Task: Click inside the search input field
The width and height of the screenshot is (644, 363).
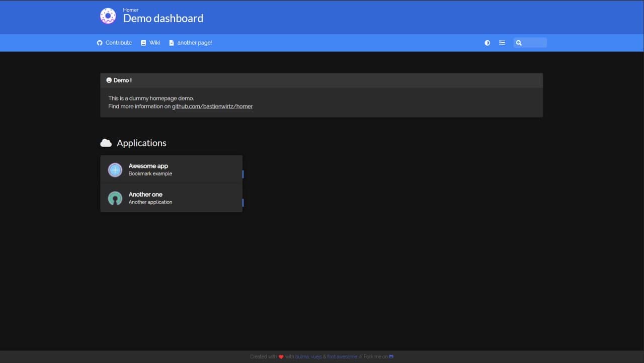Action: pyautogui.click(x=534, y=43)
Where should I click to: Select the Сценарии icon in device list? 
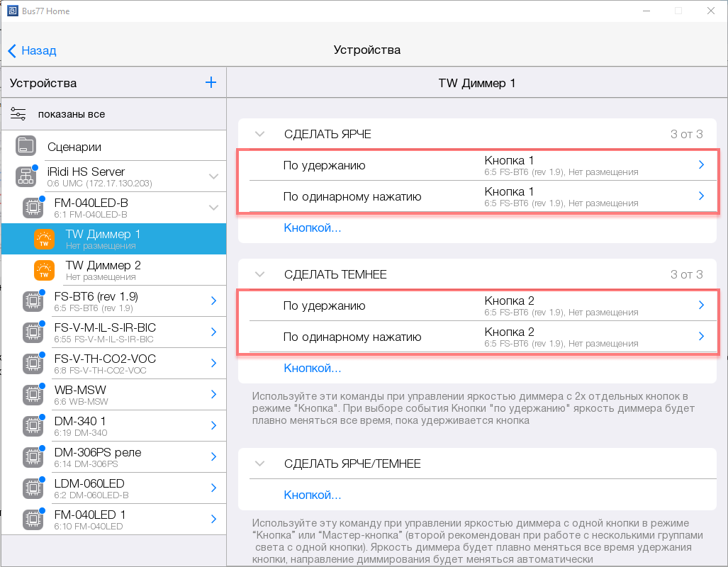pyautogui.click(x=26, y=147)
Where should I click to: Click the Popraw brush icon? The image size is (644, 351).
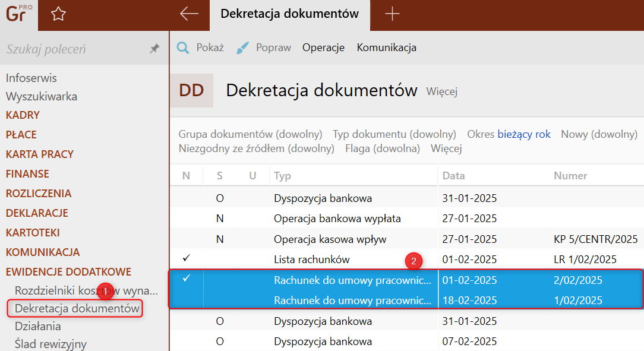[243, 48]
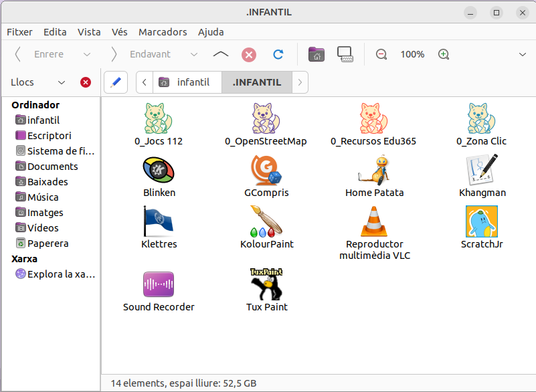Open the Marcadors menu
Screen dimensions: 536x392
pos(163,31)
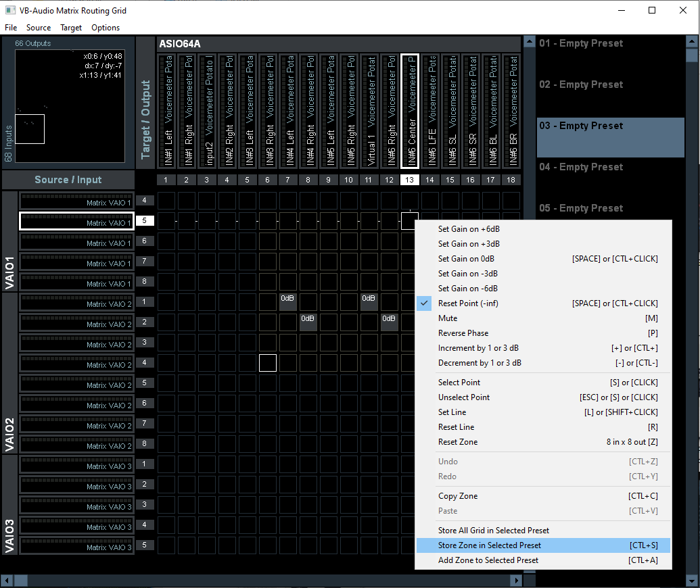Click the horizontal scrollbar right arrow
700x588 pixels.
tap(516, 581)
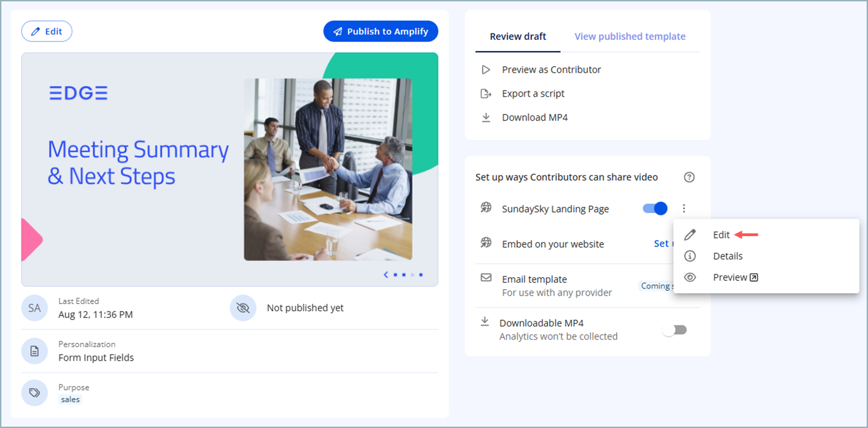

## [Directions]
All entries must come back exactly as written, though without their pictures.

## [Response to this task]
Task: Click inside the search input field
The width and height of the screenshot is (644, 363).
Action: pyautogui.click(x=534, y=43)
Where should I click to: Select the Сценарии icon in device list? 
pyautogui.click(x=26, y=147)
Where should I click to: Click the Popraw brush icon? The image size is (644, 351).
[243, 48]
Open the Marcadors menu
Screen dimensions: 536x392
pos(163,31)
Click the horizontal scrollbar right arrow
700x588 pixels.
tap(516, 581)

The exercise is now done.